[Saved entries]
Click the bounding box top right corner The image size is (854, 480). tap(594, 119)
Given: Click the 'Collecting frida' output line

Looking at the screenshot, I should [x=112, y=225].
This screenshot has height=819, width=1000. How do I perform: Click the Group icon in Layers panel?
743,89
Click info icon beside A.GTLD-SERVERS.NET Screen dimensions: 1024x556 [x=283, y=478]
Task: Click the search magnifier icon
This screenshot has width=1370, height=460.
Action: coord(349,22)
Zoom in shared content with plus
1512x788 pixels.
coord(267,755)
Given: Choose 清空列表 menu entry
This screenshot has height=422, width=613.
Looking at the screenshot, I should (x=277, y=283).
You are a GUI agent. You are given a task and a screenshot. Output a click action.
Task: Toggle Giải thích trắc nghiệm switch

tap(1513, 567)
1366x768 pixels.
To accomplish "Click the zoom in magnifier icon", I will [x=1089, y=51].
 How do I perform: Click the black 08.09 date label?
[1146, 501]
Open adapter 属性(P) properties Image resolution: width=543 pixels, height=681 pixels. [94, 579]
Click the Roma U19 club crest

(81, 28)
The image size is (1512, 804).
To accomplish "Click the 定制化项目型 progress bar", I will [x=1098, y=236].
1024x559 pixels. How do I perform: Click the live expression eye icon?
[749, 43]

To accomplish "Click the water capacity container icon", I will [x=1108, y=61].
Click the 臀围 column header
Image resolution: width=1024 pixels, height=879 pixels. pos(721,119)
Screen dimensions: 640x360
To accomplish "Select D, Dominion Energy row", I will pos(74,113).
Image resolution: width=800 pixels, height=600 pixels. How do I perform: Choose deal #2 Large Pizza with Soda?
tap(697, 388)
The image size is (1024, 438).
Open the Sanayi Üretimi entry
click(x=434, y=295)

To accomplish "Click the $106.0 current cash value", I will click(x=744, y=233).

▶ [How to complete this task]
All entries should be given again precisely as they appear above.

▶ [Problem solution]
Click the bounding box top right corner The image size is (854, 480). tap(594, 119)
Given: Click the 'Collecting frida' output line

Looking at the screenshot, I should [x=112, y=225].
This screenshot has height=819, width=1000. How do I perform: Click the Group icon in Layers panel?
743,89
Click info icon beside A.GTLD-SERVERS.NET Screen dimensions: 1024x556 [x=283, y=478]
Task: Click the search magnifier icon
This screenshot has width=1370, height=460.
Action: coord(349,22)
Zoom in shared content with plus
1512x788 pixels.
coord(267,755)
Given: Choose 清空列表 menu entry
This screenshot has height=422, width=613.
Looking at the screenshot, I should (x=277, y=283).
You are a GUI agent. You are given a task and a screenshot. Output a click action.
Task: Toggle Giải thích trắc nghiệm switch

tap(1513, 567)
1366x768 pixels.
To accomplish "Click the zoom in magnifier icon", I will [x=1089, y=51].
 How do I perform: Click the black 08.09 date label?
[1146, 501]
Open adapter 属性(P) properties Image resolution: width=543 pixels, height=681 pixels. [94, 579]
Click the Roma U19 club crest

(81, 28)
The image size is (1512, 804).
To accomplish "Click the 定制化项目型 progress bar", I will [x=1098, y=236].
1024x559 pixels. How do I perform: Click the live expression eye icon?
[749, 43]

To accomplish "Click the water capacity container icon", I will [x=1108, y=61].
Click the 臀围 column header
Image resolution: width=1024 pixels, height=879 pixels. pos(721,119)
Screen dimensions: 640x360
To accomplish "Select D, Dominion Energy row", I will pos(74,113).
Image resolution: width=800 pixels, height=600 pixels. How do I perform: Choose deal #2 Large Pizza with Soda?
tap(697, 388)
The image size is (1024, 438).
Open the Sanayi Üretimi entry
click(x=434, y=295)

To accomplish "Click the $106.0 current cash value", I will click(x=744, y=233).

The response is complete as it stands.